Als „Brennpunkt” des Verbrechens in München benannte Thomas Hampel den Alten Botanischen Garten, wo immer wieder Gewalttaten vonstatten gehen, wie Ende Oktober, als ein 57-Jähriger zu Tode geprügelt wurde. Dabei kämen in der Regel Täter und Opfer beide aus dem Drogenmilieu, erläuterte Hampel. Die im Alten Botanischen Garten eingeführte Videoüberwachung helfe dabei, die Täter schnell zu ermitteln, ergänzte der Polizeipräsident: „Das trägt zum Sicherheitsgefühl bei.”

Die Stadt München habe so manches unternommen, um den Park nordöstlich des Hauptbahnhofs aufzuwerten, berichtete Stadtdirektor Sebastian Groth, der als Vertreter des Kreisverwaltungsreferats (KVR) in der Talkrunde saß. So sind ein Basketballplatz und eine Skateranlage angelegt worden, die Beleuchtung wurde verbessert.
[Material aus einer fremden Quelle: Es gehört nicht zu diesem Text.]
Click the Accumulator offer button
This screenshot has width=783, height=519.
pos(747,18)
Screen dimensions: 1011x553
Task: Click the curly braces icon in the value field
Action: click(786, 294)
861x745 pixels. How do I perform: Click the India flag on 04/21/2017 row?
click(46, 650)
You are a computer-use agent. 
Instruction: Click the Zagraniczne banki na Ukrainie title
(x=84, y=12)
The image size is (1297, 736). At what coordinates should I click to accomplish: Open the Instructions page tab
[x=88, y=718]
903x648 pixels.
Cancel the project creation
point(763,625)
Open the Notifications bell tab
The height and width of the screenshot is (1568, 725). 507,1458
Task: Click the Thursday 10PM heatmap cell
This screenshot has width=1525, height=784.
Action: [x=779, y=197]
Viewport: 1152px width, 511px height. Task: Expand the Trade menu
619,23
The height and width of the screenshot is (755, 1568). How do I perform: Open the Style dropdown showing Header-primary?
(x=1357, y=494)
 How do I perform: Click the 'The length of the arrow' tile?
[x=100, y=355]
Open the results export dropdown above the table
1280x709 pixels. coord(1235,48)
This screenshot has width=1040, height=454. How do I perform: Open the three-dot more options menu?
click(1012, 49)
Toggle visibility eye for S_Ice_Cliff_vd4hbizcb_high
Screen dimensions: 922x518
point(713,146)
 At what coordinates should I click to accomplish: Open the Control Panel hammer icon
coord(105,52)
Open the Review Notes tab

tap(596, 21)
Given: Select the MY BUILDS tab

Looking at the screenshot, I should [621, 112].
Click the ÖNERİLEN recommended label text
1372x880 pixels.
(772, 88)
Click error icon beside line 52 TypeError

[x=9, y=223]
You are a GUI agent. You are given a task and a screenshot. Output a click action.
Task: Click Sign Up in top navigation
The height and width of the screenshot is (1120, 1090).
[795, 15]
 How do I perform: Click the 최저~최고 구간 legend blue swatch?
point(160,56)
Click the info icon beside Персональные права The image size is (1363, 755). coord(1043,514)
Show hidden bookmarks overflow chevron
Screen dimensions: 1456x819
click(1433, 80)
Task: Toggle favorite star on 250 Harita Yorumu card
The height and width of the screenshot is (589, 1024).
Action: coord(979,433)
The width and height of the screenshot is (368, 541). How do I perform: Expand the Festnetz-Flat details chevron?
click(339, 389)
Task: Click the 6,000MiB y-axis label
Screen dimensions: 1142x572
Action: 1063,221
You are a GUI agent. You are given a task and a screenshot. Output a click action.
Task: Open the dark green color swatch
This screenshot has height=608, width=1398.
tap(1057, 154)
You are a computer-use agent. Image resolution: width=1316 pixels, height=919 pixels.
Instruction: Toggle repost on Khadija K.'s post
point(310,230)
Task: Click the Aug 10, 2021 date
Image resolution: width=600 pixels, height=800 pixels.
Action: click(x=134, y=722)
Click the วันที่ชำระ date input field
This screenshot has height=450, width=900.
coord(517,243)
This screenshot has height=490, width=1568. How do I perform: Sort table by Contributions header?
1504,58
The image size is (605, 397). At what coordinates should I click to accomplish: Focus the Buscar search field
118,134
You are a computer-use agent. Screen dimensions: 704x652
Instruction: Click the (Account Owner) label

Im Sommer gab es einen alkoholfreien Biergarten am Karl-Stützel-Platz und einen Musik-Biergarten am Neptunbrunnen. „Die Menschen müssen sich wieder in den Alten Botanischen Garten reintrauen”, meinte Groth, musste aber eingestehen, dass solche „kleinteiligen Maßnahmen” nicht ausgereicht hätten.

Am 17. Dezember befasst sich der Münchner Stadtrat nun mit einem Maßnahmenpakat, dass die Sicherheit im Alten Botanischen Garten erhöhen soll. Darin enthalten sind ein Verbot von Alkohol, Waffen und Cannabis im Park und dem näheren Umfeld. Am Hauptbahnhof habe das Alkoholverbot bereits einen Rückgang der Gewalttaten bewirkt, berichtete Hampel. Verbunden mit verstärkten Polizeikontrollen, den Videokameras und weiteren Aktionen zur Belebung des Parks soll der Alte Botanischen Garten wieder ein sicherer Ort werden. Und München insgesamt soll es natürlich bleiben.